Thierhoff: Als bundesweite Kasse müssen wir selbstverständlich immer sämtliche Effekte, also auch die Summe von regionalen Besonderheiten aus den Bundesländern, in unsere Haushaltsplanung einfließen lassen. Im Rahmen der Finanzplanung nutzen wir zum Beispiel sogenannte Altersstrukturmodelle, um die Auswirkungen der demografischen Entwicklung auf die TK insgesamt für verschiedene Leistungsbereiche zu prognostizieren.
TK: Eine Frage zum Abschluss: Was ist grundsätzlich wichtig, damit eine solide Haushaltsplanung möglich ist?

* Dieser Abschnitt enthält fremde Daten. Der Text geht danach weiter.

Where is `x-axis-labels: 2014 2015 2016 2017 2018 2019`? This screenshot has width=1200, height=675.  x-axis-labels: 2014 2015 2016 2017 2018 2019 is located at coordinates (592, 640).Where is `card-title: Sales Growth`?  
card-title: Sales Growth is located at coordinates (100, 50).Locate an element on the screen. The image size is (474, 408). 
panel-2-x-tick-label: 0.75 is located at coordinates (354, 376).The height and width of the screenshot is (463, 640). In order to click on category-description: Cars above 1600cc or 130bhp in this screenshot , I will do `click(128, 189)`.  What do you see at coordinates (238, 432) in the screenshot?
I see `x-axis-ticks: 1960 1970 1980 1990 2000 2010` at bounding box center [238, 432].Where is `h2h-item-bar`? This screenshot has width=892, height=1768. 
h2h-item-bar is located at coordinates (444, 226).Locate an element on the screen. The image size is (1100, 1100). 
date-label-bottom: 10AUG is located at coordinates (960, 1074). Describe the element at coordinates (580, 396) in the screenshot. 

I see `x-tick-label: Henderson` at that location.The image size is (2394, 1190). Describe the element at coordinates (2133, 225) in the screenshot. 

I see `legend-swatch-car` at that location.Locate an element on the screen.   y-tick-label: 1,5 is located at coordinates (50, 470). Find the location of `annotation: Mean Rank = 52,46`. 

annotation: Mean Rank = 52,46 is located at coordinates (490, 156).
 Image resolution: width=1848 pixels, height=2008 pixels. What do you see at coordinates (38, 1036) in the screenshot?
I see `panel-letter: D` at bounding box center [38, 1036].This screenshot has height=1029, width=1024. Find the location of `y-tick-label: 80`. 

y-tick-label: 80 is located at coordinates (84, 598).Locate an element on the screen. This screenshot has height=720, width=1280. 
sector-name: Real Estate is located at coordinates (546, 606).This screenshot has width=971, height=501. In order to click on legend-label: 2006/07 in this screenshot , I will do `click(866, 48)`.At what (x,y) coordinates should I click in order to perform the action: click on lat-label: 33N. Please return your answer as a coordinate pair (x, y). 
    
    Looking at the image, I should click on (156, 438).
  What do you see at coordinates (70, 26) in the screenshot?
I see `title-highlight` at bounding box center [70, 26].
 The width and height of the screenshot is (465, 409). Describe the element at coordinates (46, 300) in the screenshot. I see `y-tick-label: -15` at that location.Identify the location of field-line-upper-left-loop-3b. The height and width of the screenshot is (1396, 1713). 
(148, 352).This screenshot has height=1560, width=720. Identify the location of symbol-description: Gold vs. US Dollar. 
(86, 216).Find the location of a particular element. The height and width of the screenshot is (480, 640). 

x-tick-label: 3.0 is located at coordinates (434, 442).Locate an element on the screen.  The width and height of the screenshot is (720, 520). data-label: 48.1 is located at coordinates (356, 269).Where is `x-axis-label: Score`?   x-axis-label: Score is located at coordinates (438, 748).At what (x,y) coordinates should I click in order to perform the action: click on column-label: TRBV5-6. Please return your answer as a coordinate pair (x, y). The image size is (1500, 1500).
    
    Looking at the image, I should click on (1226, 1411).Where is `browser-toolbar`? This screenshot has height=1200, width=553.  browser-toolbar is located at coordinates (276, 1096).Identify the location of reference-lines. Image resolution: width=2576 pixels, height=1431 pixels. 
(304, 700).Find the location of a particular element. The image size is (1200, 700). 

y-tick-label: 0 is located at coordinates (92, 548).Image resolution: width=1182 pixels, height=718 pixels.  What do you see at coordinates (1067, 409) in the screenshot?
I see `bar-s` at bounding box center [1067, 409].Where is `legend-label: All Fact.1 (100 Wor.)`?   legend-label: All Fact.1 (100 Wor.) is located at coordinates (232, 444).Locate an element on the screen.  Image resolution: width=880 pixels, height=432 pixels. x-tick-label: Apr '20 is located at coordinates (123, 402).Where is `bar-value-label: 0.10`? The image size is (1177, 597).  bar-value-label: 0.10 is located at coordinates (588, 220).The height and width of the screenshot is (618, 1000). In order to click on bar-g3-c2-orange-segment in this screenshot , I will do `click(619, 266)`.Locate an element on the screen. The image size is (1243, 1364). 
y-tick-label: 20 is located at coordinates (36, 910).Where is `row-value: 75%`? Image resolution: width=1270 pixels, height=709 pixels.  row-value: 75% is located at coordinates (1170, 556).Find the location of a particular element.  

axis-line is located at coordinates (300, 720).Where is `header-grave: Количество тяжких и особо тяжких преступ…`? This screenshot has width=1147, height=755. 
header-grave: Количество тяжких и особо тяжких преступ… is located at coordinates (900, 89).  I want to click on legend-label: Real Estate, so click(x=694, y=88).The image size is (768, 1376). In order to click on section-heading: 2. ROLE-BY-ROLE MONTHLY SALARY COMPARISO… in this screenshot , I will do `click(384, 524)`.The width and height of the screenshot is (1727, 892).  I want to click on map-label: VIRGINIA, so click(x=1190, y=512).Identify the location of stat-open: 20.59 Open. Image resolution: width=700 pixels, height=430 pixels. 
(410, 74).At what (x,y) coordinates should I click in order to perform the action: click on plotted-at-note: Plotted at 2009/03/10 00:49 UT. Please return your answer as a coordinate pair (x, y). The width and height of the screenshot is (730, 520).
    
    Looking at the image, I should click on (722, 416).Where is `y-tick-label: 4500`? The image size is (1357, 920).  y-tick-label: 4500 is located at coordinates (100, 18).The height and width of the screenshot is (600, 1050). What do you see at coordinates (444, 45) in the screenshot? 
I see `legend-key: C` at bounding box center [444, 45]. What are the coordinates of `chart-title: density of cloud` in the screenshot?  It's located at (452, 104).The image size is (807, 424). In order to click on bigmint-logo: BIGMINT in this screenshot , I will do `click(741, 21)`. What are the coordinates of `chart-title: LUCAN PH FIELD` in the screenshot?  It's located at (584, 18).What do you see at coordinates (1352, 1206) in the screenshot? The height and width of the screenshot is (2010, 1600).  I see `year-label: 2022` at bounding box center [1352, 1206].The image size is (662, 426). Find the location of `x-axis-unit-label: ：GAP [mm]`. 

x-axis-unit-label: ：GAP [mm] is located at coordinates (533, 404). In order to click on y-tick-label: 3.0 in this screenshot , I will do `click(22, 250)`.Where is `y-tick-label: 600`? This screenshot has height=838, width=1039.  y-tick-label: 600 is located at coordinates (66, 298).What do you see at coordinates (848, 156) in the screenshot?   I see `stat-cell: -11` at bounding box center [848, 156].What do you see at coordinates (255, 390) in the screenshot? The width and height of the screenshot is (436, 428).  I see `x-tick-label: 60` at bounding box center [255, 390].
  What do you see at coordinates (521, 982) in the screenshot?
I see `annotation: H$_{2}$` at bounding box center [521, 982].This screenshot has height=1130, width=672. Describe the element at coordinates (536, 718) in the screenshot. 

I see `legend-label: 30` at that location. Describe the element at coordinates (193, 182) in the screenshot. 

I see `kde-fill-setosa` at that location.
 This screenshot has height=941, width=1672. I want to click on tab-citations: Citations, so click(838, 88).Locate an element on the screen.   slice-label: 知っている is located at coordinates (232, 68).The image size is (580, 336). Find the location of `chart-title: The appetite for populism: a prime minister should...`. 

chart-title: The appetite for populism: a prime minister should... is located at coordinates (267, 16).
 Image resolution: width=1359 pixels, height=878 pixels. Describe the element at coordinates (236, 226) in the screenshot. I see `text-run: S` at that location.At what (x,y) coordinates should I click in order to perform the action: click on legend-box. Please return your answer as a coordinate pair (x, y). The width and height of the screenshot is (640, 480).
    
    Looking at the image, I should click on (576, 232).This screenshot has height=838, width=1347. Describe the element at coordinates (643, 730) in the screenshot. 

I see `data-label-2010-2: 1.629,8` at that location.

Thierhoff: Verlässlichkeit der Politik. Das war gerade in den letzten Jahren durch die vielfachen kurzfristigen Eingriffe des Gesetzgebers in die finanziellen Rahmenbedingungen der Kassen nicht immer gegeben. Wichtig für uns Krankenkassen ist, dass politische Entscheidungen, die die Finanzen der GKV im kommenden Jahr betreffen, rechtzeitig feststehen, sodass wir diese dann in unsere Haushaltsplanung im Herbst einbeziehen können. Insgesamt gilt für Krankenkassen natürlich auch, dass die Planungen durch die vielen wirtschaftlichen Unwägbarkeiten - zum Beispiel die Inflation und die Energiepreise - schwieriger geworden sind.
Zur Person
Thomas Thierhoff ist Bank- und Diplom-Kaufmann und seit 2011, zuerst als Geschäftsbereichsleiter Finanzen, und seit 2017 als Leiter des Geschäftsbereiches Finanzen und Controlling der Techniker Krankenkasse (TK) hauptverantwortlich für den Etat der Kasse. Dieser beträgt im Jahr 2023 mehr als 51 Milliarden Euro. Davon entfallen allein 40 Milliarden Euro auf den Bereich Krankenversicherung und weitere 8,4 Milliarden Euro auf die Pflegeversicherung.